Exact copies of the lines from the one holding "You are a computer-use agent." through the last line of the entries below are to be printed, with pictures omitted.

(Materials provided begins)

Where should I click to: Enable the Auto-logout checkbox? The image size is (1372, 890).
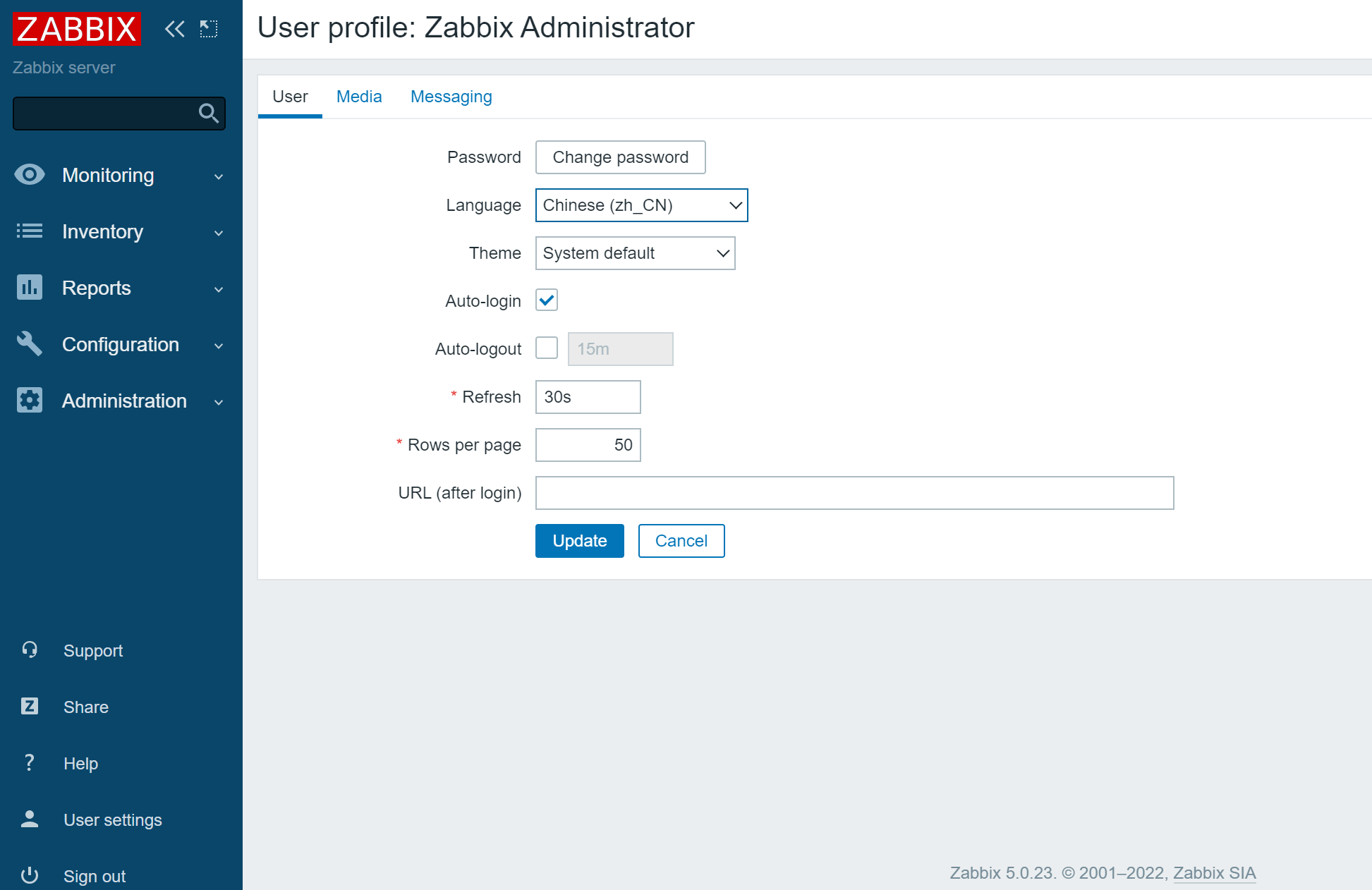(547, 348)
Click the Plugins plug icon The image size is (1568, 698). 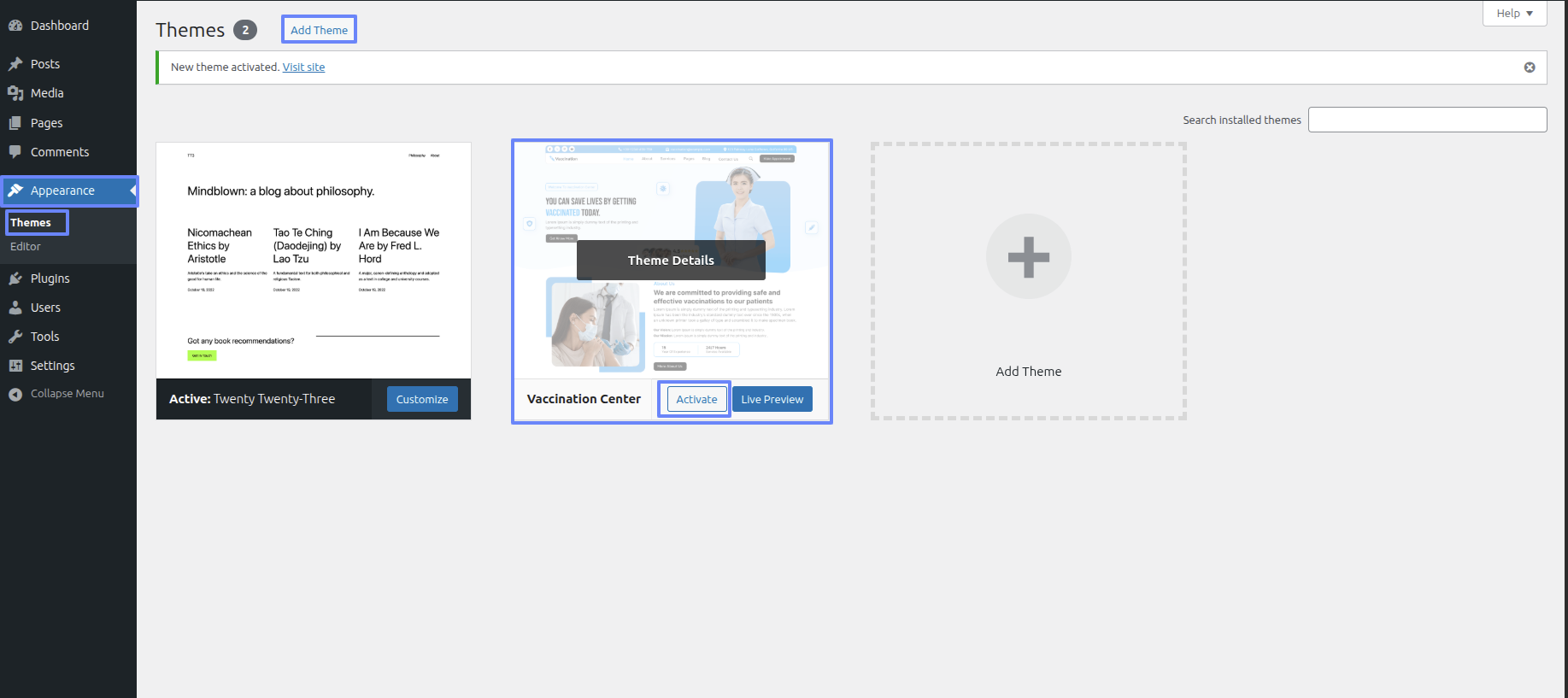(15, 279)
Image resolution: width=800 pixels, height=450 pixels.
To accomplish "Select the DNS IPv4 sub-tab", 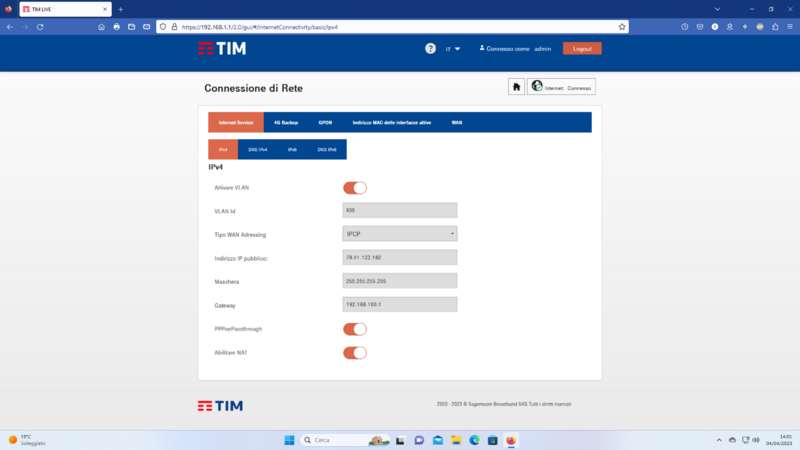I will coord(258,149).
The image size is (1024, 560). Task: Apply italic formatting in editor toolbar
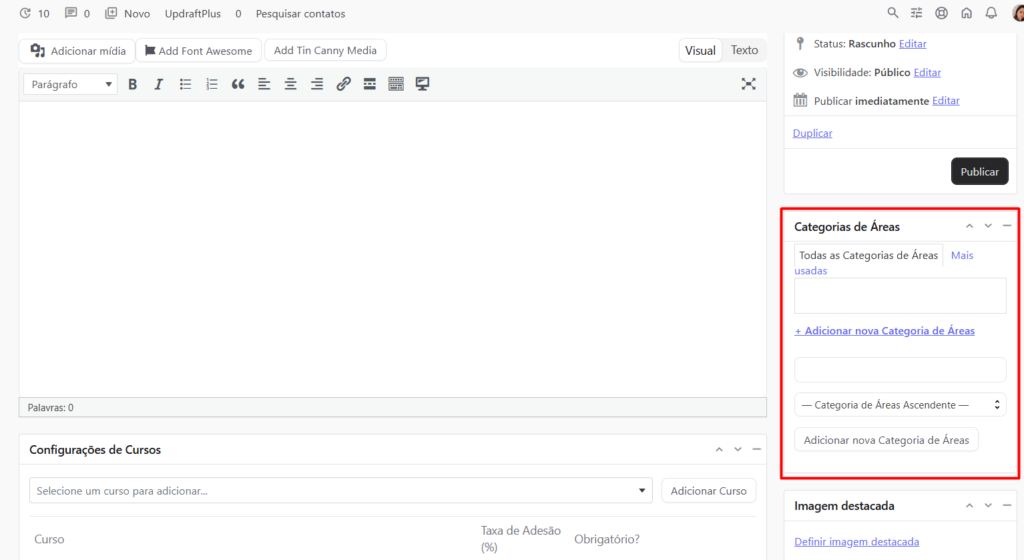158,85
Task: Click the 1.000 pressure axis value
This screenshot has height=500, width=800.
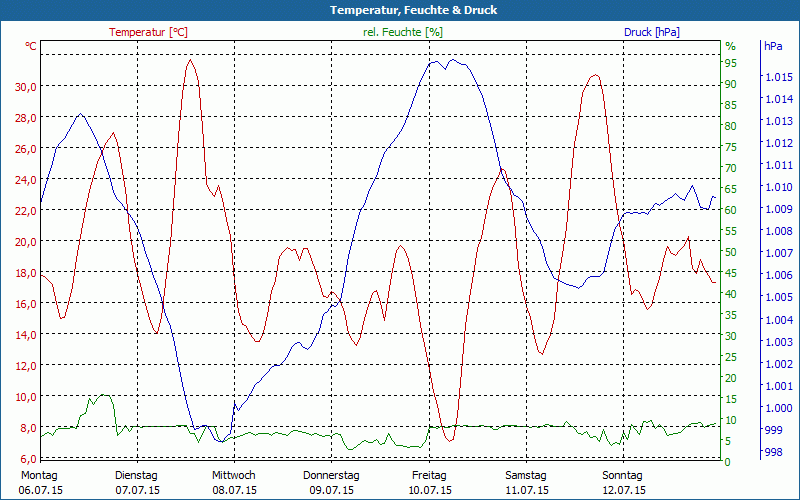Action: (x=778, y=408)
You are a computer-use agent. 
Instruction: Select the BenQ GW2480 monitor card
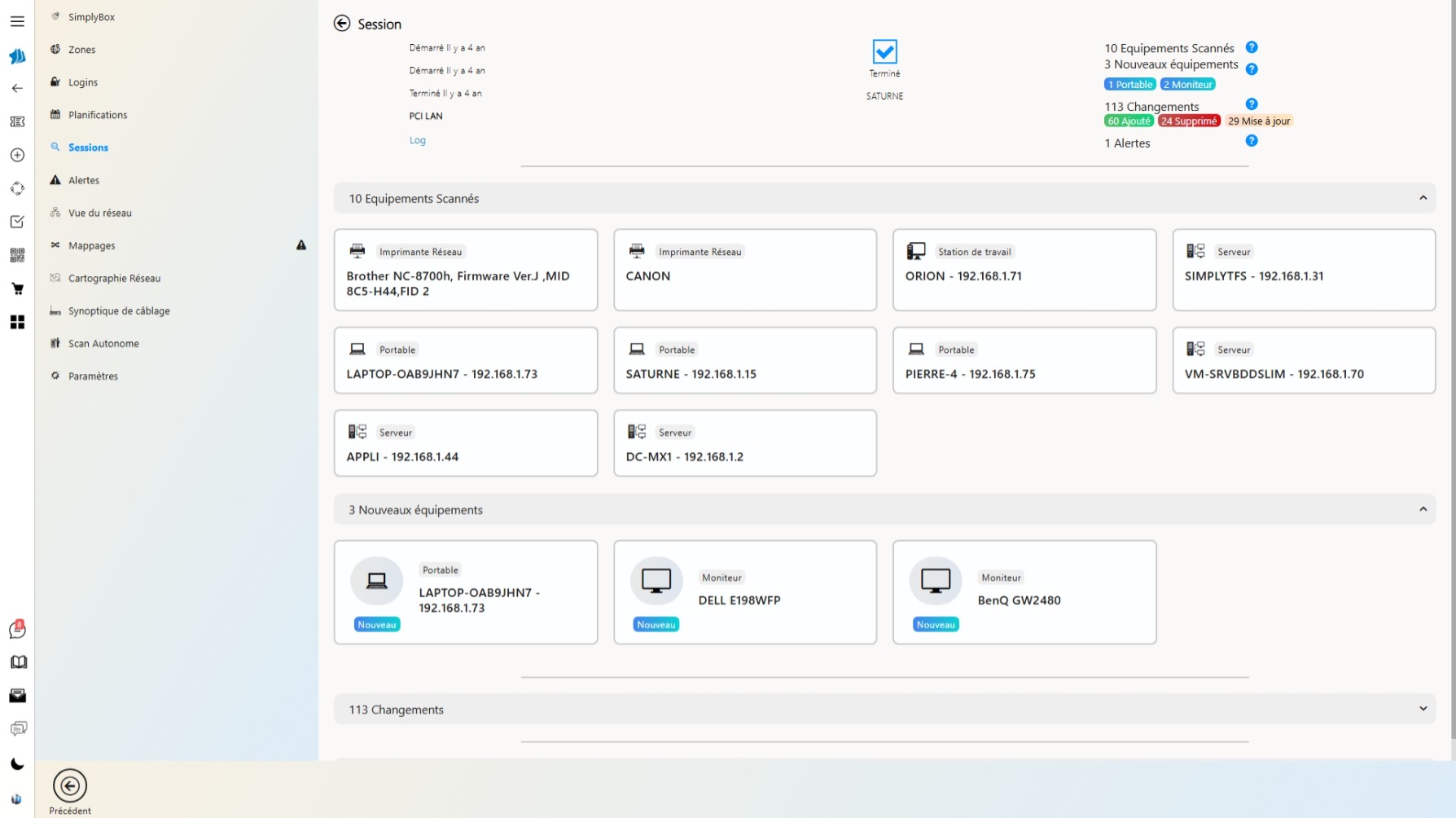1024,592
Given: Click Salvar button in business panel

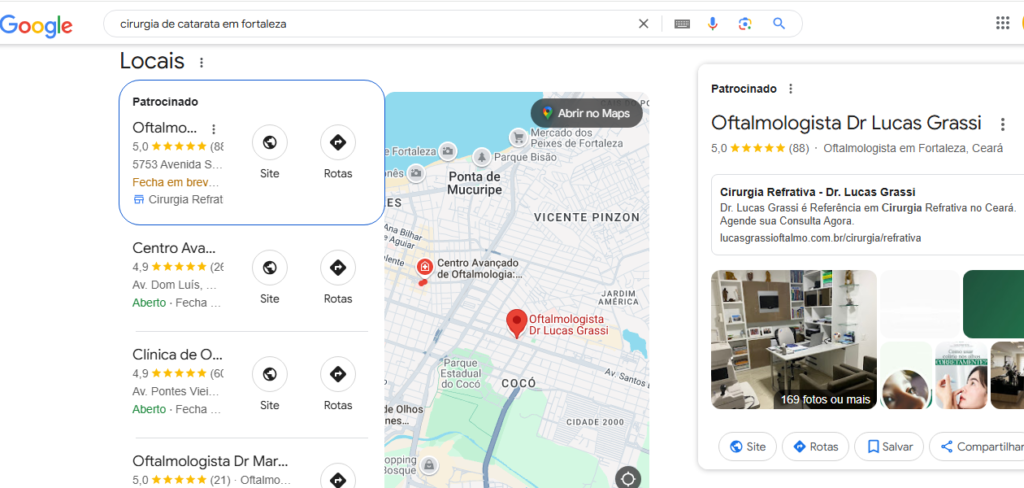Looking at the screenshot, I should (889, 447).
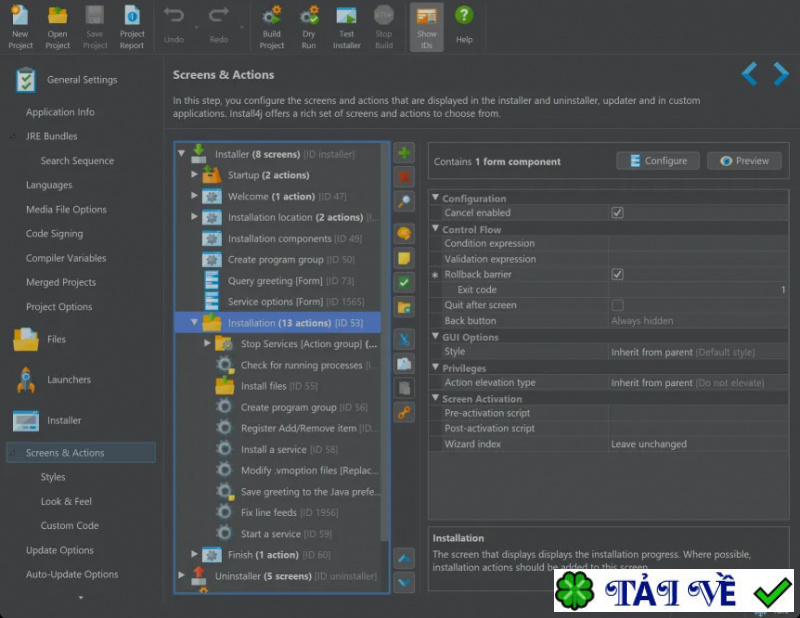800x618 pixels.
Task: Click the green plus add icon
Action: (x=404, y=153)
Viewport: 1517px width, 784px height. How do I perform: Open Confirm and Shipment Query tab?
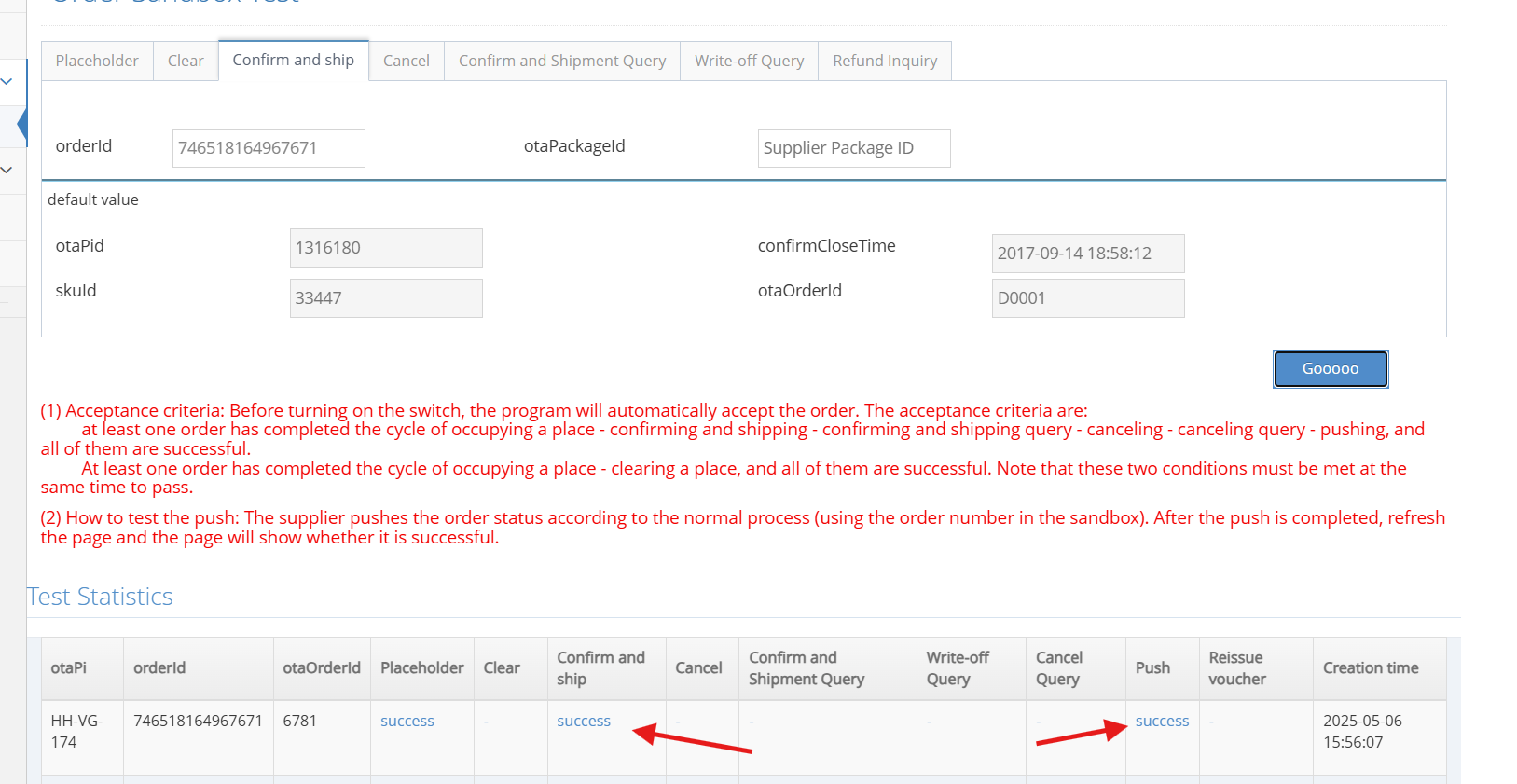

(Materials provided ends)

* **The completed task**:
You are a computer-use agent. 
Instruction: Select the BenQ GW2480 monitor card
1024,592
Given: Click Salvar button in business panel

Looking at the screenshot, I should (889, 447).
800x618 pixels.
Task: Click the green plus add icon
Action: (x=404, y=153)
Viewport: 1517px width, 784px height. How do I perform: Open Confirm and Shipment Query tab?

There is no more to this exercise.